* **WHAT IS BEING ASKED**
Start your answer with the line containing "The image size is (308, 255)." and end it with the last line of the records below, retyping every line between exactly and adding nothing.

[Collected data]
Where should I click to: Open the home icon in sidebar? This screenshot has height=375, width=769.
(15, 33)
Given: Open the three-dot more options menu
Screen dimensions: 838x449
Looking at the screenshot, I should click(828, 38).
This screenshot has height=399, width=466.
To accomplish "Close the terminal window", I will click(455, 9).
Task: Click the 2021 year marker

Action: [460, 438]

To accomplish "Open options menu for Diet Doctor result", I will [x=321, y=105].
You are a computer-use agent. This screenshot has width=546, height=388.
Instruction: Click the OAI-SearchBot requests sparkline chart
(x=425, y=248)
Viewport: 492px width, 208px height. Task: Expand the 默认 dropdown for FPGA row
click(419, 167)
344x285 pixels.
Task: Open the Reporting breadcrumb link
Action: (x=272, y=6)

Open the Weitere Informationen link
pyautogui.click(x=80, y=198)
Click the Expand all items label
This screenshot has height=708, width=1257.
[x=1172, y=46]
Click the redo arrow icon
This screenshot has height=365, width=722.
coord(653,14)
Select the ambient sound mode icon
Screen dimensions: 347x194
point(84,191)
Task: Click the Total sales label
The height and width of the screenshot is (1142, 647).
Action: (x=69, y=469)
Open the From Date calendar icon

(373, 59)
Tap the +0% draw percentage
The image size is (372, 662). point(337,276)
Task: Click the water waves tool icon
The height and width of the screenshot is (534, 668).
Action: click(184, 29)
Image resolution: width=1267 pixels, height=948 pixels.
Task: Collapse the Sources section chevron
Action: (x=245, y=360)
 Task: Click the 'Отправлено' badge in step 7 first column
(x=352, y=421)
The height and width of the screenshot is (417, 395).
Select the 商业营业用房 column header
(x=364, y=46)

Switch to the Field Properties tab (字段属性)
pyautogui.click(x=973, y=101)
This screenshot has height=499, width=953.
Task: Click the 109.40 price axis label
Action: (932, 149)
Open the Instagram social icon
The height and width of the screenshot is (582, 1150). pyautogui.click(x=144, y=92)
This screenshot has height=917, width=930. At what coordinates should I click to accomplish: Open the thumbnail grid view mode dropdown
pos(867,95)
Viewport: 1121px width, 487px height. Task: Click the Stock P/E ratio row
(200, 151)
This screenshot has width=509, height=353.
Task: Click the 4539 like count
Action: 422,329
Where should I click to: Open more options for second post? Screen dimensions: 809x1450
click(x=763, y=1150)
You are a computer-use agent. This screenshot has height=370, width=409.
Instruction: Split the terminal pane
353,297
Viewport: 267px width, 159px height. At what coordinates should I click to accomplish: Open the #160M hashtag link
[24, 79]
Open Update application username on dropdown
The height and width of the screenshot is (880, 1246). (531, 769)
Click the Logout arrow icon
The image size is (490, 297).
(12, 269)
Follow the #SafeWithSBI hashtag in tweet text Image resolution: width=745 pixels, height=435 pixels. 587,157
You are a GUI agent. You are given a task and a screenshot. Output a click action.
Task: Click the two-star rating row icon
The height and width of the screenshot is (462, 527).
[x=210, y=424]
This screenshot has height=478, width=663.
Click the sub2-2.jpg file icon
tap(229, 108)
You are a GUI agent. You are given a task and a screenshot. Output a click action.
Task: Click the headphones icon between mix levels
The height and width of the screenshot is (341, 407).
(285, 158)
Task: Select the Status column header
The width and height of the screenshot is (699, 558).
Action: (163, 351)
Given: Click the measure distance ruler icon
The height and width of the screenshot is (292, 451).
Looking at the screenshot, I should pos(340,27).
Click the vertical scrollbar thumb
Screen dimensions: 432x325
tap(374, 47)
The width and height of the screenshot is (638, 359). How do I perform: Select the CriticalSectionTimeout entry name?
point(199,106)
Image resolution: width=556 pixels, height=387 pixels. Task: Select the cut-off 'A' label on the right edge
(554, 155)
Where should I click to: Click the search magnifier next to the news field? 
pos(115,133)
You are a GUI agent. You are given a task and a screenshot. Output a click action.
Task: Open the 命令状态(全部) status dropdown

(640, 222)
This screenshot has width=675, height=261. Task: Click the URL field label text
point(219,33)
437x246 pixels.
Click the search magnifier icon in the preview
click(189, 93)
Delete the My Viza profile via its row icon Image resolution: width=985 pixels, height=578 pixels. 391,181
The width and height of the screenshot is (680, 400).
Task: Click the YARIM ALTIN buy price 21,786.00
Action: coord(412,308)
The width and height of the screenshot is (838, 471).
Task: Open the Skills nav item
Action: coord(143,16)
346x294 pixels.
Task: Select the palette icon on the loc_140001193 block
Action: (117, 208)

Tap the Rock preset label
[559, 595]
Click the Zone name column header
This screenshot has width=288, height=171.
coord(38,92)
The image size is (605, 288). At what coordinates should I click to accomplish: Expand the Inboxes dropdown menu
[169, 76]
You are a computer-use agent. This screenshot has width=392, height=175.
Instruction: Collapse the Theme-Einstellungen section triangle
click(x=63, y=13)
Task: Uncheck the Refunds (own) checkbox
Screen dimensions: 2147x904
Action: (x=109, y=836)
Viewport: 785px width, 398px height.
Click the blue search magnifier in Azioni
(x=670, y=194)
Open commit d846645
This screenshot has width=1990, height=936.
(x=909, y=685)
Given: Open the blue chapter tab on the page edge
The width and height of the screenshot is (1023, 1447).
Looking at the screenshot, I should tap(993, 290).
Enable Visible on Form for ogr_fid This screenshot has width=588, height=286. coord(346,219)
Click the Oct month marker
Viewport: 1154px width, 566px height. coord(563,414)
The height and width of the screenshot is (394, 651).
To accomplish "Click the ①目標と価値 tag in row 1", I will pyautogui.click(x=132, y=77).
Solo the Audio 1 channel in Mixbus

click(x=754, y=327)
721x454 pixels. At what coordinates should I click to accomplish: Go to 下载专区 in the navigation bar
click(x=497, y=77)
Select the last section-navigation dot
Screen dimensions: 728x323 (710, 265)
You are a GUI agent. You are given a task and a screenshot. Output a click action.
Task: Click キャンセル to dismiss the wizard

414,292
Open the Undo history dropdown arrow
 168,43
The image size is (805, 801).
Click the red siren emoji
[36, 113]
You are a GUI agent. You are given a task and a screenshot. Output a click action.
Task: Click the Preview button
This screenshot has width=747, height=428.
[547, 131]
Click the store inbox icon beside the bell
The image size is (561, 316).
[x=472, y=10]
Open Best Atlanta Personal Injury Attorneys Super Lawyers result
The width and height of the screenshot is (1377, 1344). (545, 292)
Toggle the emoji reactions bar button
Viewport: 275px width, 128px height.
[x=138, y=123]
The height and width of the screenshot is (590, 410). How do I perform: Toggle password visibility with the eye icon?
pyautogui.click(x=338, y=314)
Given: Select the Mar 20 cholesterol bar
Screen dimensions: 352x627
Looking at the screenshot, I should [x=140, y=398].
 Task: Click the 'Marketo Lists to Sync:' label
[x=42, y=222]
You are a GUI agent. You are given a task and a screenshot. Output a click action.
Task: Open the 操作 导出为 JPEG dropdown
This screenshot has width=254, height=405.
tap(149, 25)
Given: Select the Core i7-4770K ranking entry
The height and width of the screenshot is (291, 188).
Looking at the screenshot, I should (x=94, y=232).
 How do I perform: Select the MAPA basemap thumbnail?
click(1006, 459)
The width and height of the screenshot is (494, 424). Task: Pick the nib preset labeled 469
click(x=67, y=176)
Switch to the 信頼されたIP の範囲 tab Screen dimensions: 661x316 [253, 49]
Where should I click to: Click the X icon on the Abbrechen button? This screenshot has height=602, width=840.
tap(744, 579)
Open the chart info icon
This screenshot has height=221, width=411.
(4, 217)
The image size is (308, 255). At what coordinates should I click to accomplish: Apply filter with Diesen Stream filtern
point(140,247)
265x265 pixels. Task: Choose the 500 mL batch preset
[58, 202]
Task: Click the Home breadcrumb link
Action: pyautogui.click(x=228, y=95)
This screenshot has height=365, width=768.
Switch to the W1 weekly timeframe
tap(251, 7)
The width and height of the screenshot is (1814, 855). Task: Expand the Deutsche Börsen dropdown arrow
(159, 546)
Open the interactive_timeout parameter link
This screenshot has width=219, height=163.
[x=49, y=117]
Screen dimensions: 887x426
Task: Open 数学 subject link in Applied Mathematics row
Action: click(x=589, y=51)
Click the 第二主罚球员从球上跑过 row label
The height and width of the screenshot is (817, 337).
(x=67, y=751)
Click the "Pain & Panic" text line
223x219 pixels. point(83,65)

* **ANSWER SECTION**
The image size is (308, 255). At what coordinates should I click to accomplish: Apply filter with Diesen Stream filtern
point(140,247)
265x265 pixels. Task: Choose the 500 mL batch preset
[58, 202]
Task: Click the Home breadcrumb link
Action: pyautogui.click(x=228, y=95)
This screenshot has height=365, width=768.
Switch to the W1 weekly timeframe
tap(251, 7)
The width and height of the screenshot is (1814, 855). Task: Expand the Deutsche Börsen dropdown arrow
(159, 546)
Open the interactive_timeout parameter link
This screenshot has width=219, height=163.
[x=49, y=117]
Screen dimensions: 887x426
Task: Open 数学 subject link in Applied Mathematics row
Action: click(x=589, y=51)
Click the 第二主罚球员从球上跑过 row label
The height and width of the screenshot is (817, 337).
(x=67, y=751)
Click the "Pain & Panic" text line
223x219 pixels. point(83,65)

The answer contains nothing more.